Personal information
- Full name: Mane Bajić
- Date of birth: 7 December 1941
- Place of birth: Belgrade, Nazi-occupied Serbia
- Date of death: 6 March 1994 (aged 52)
- Place of death: Belgrade, FR Yugoslavia
- Position: Right wing

Senior career*
- Years: Team / Apps / (Gls)
- 1962–1970: Partizan / 208 / (34)
- 1970–1972: Lille / 38 / (4)

International career
- 1966–1969: Yugoslavia / 2 / (0)

Managerial career
- 1973–1987: Kolubara
- 1987–1988: Turbina Vreoci
- 1989–1993: Kolubara

= Mane Bajić =

Serbian footballer

Mane Bajić (Serbian Cyrillic: Мане Бајић; 7 December 1941 – 6 March 1994) was a Serbian footballer who played as a midfielder.

==Club career==
Bajić experienced his football affirmation in Partizan, where he played from 1962 to 1970. During this period, he played a total of 451 games, 208 of which were championship games, and he scored 102 goals, of which 34 were championship goals.

With Partizan, he won two Yugoslav championship titles in seasons 1962–63 and 1964–65. With the Partizan team, he achieved his greatest success, playing in the European Cup final in 1965–66 against Real Madrid.

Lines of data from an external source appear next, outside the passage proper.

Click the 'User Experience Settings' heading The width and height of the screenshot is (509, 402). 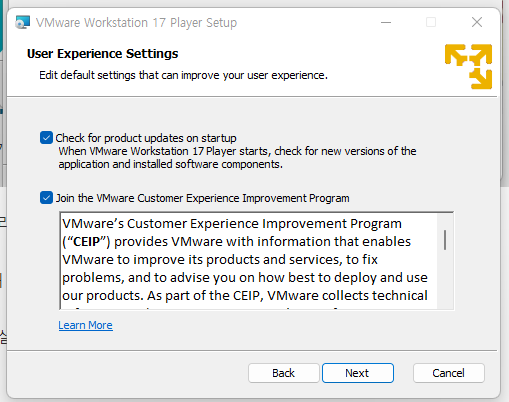click(103, 54)
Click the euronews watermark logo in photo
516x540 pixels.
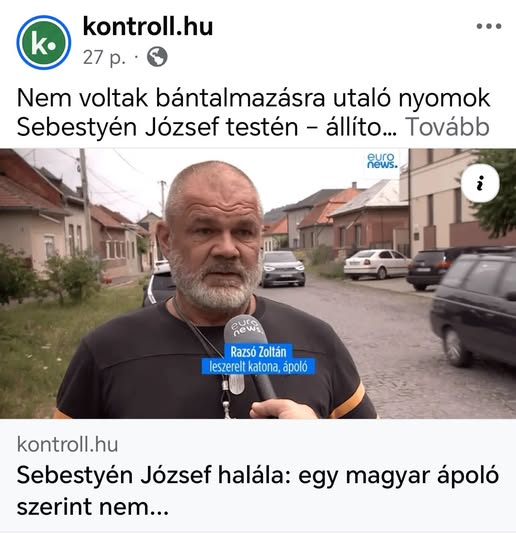point(382,160)
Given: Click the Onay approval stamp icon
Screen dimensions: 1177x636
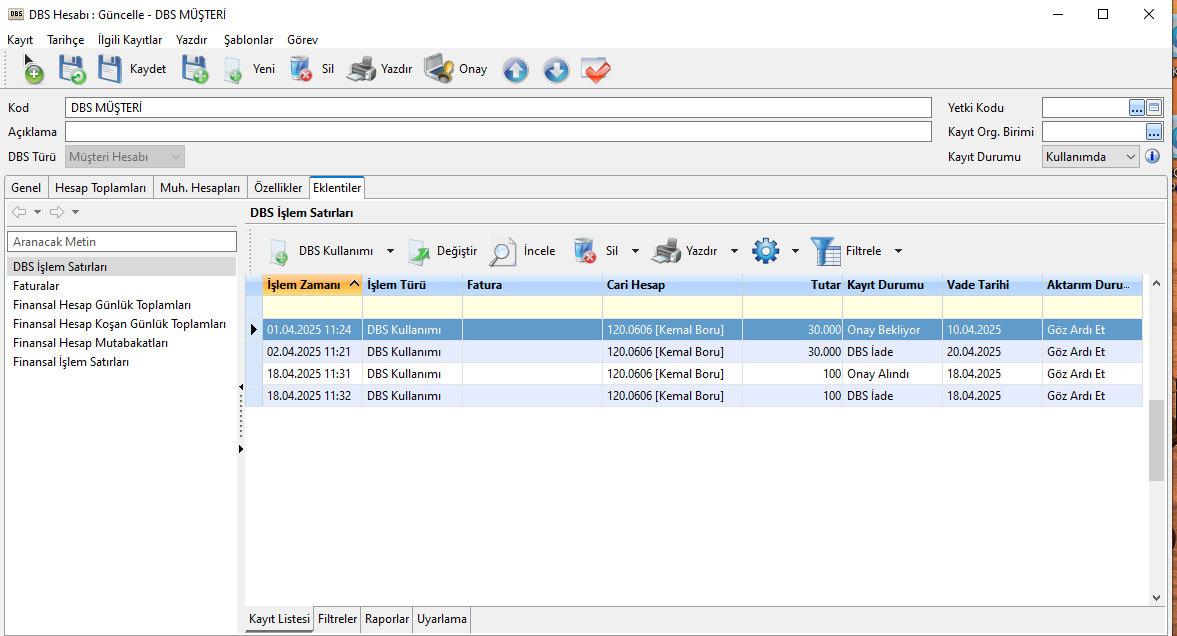Looking at the screenshot, I should click(438, 69).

After Partizan, in 1970, Bajić found employment abroad, he signed for French Lille. He spends two seasons in Olympique and during that time, he plays 38 league games for Lille and scores 4 goals. after Lille he ends his active playing career.

==International career==
Bajić made his debut for Yugoslavia in a November 1966 friendly match away against Bulgaria and he earned his second and final cap in an April 1969 World Cup qualification match against Spain.

==Death==
He died in a traffic collision on 6 March 1994 in front of the Yugoslav Parliament building.